== Source information ==

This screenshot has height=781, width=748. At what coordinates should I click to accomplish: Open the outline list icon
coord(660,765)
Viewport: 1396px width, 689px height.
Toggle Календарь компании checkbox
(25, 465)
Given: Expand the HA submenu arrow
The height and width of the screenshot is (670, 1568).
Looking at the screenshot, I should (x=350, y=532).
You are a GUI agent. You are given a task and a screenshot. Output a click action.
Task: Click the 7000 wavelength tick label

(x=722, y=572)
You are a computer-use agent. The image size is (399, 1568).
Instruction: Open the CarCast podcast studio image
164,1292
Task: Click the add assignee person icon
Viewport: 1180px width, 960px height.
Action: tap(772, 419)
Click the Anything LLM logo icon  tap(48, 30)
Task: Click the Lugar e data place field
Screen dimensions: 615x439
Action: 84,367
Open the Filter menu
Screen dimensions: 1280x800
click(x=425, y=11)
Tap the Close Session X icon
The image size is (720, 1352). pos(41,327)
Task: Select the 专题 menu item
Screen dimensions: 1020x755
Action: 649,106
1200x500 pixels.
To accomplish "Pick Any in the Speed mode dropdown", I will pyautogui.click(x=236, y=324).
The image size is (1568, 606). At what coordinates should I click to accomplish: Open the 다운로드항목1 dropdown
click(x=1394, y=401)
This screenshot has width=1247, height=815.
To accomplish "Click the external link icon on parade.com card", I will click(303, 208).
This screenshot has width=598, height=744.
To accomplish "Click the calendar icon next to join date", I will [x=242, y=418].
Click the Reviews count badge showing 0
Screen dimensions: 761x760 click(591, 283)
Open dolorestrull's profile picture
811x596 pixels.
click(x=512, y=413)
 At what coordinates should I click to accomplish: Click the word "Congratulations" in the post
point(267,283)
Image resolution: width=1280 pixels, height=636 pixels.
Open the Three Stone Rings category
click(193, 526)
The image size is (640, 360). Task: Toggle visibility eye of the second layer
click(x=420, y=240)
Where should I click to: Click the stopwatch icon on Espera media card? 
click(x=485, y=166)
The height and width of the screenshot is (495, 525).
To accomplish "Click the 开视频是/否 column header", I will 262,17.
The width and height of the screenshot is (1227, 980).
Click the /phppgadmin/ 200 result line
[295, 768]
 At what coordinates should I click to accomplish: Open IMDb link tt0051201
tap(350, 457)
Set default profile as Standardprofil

===

--- How to complete this task ---
Repeat verbatim the line holding "The height and width of the screenshot is (495, 525)." and all lines after it, up to the end of the material.

--- Exercise result ---
The height and width of the screenshot is (495, 525).
To accomplish "Click the 开视频是/否 column header", I will 262,17.
The width and height of the screenshot is (1227, 980).
Click the /phppgadmin/ 200 result line
[295, 768]
 At what coordinates should I click to accomplish: Open IMDb link tt0051201
tap(350, 457)
Set default profile as Standardprofil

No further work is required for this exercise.